John P. Cunha, DO, is a U.S. board-certified Emergency Medicine Physician. Dr. Cunha's educational background includes a BS in Biology from Rutgers, the State University of New Jersey, and a DO from the Kansas City University of Medicine and Biosciences in Kansas City, MO. He completed residency training in Emergency Medicine at Newark Beth Israel Medical Center in Newark, New Jersey.
Melissa Conrad Stöppler, MD, is a U.S. board-certified Anatomic Pathologist with subspecialty training in the fields of Experimental and Molecular Pathology. Dr. Stöppler's educational background includes a BA with Highest Distinction from the University of Virginia and an MD from the University of North Carolina. She completed residency training in Anatomic Pathology at Georgetown University followed by subspecialty fellowship training in molecular diagnostics and experimental pathology.
Deep venous thrombosis (DVT) refers to a blood clot embedded in one of the major deep veins of the lower legs, thighs, or pelvis. A clot blocks blood circulation through these veins, which carry blood from the lower body back to the heart. The blockage can cause acute pain, swelling, or warmth in the affected leg. Blood clots in the veins can cause inflammation (irritation) called thrombophlebitis. Severe complications of deep vein thrombosis occur when a clot breaks loose (or embolizes) and travels through the bloodstream, causing blockage of blood vessels (pulmonary arteries) in the lung.
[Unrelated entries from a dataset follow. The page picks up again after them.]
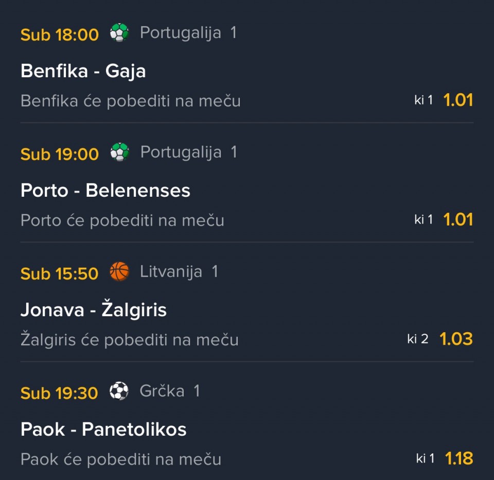Open the Benfika - Gaja match
Screen dimensions: 494x480
point(83,71)
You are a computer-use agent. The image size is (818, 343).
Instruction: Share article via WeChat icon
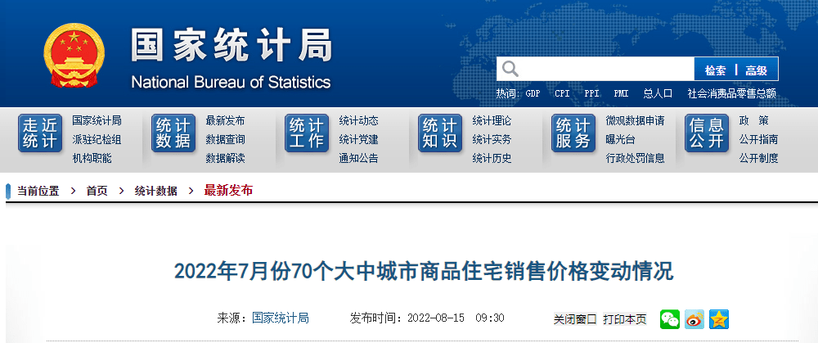coord(670,319)
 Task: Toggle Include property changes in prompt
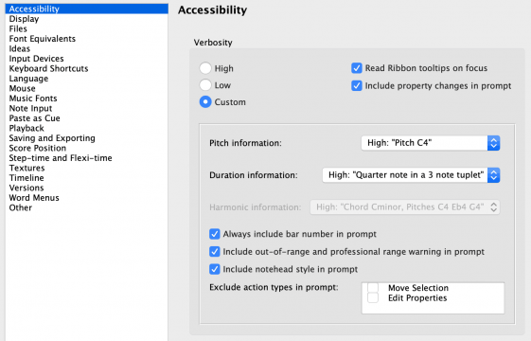point(356,86)
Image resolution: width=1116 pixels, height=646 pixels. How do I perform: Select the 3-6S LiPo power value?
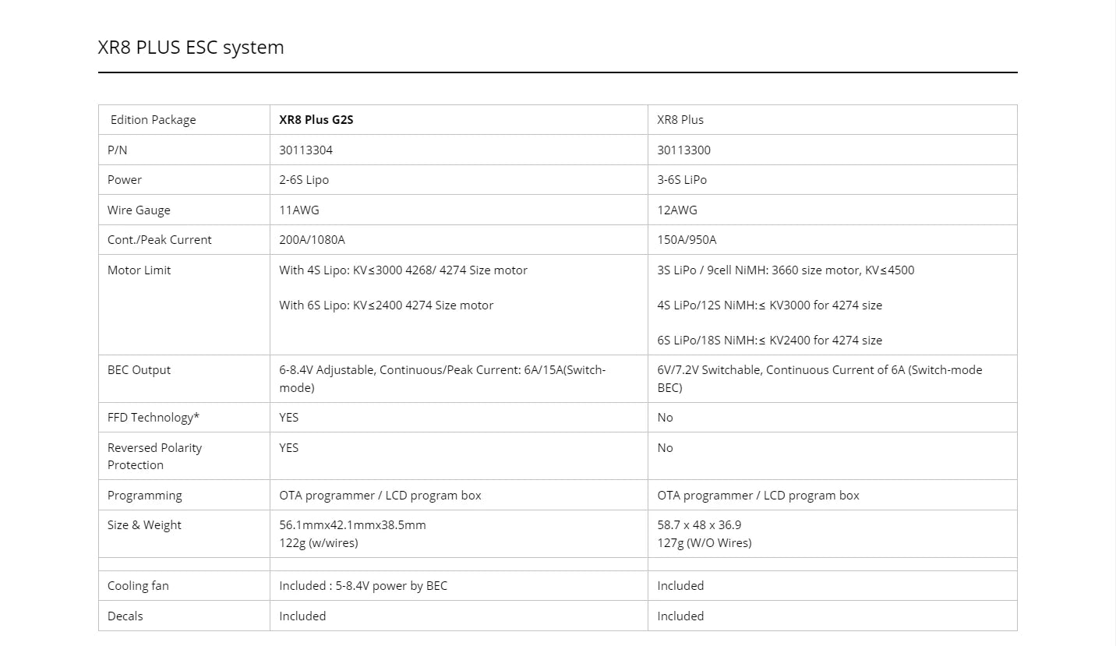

Called pulmonary embolism (PE), this can lead to severe difficulty in breathing and even death, depending on the degree of blockage.
Approximately 300,000 to 600,000 people are affected by DVT/PE each year in the United States, and 60,000 to 100,000 Americans die of DVT/PE (also called venous thromboembolism).
Deep venous thrombosis (DVT) most commonly involves the deep veins of the leg or arm, often resulting in potentially life-threatening emboli to the lungs or debilitating venous alular dysfunction and chronic leg swelling.